Spinal Cord Brain-Derived Neurotrophic Factor Levels Increase after Dexamethasone Treatment in Male Rats with Chronic Inflammation

Dexamethasone is widely used in the therapy of chronic inflammatory diseases for its pain-modulating effects. The objective of this study was to evaluate the effect of dexamethasone on nociception and local inflammation, and the levels of brain-derived neurotrophic factor (BDNF) in the spinal cord in male rats with chronic inflammation induced by complete Freund’s adjuvant (CFA). Rats were randomly divided into a control group (not manipulated) and 2 CFA-induced chronic inflammation groups (in the 15th post-CFA injection): 1 injected with vehicle (saline solution) and 1 received dexamethasone (0.25 mg/kg) for 8 days.
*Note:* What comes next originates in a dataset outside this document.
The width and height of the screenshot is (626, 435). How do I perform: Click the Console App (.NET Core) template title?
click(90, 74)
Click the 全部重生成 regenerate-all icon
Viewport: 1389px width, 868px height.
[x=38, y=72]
The hot-plate and electronic von Frey tests were performed 24 h after the end of treatment. BDNF spinal cord levels were determined by enzyme-linked immunosorbent assay (ELISA). The level of inflammation in the tibiotarsal joint (the ankle region) was evaluated histologically at the end of treatment. Dexamethasone produced significantly increased latency in the hot-plate test (one-way ANOVA, p < 0.05) and withdrawal threshold in the electronic von Frey test (p < 0.005). The dexamethasone group showed increased spinal cord BDNF levels compared to the other groups (one-way ANOVA p, < 0.05). Histological analysis showed a local inflammatory response only in animals treated with vehicle, which demonstrated that the dexamethasone treatment decreased the inflammatory process. Our findings corroborate the antinociceptive and anti-inflammatory properties of dexamethasone. In addition, we showed that the dexamethasone treatment increased BDNF levels in the spinal cord; its pain- modulating effects can be attributed to this effect.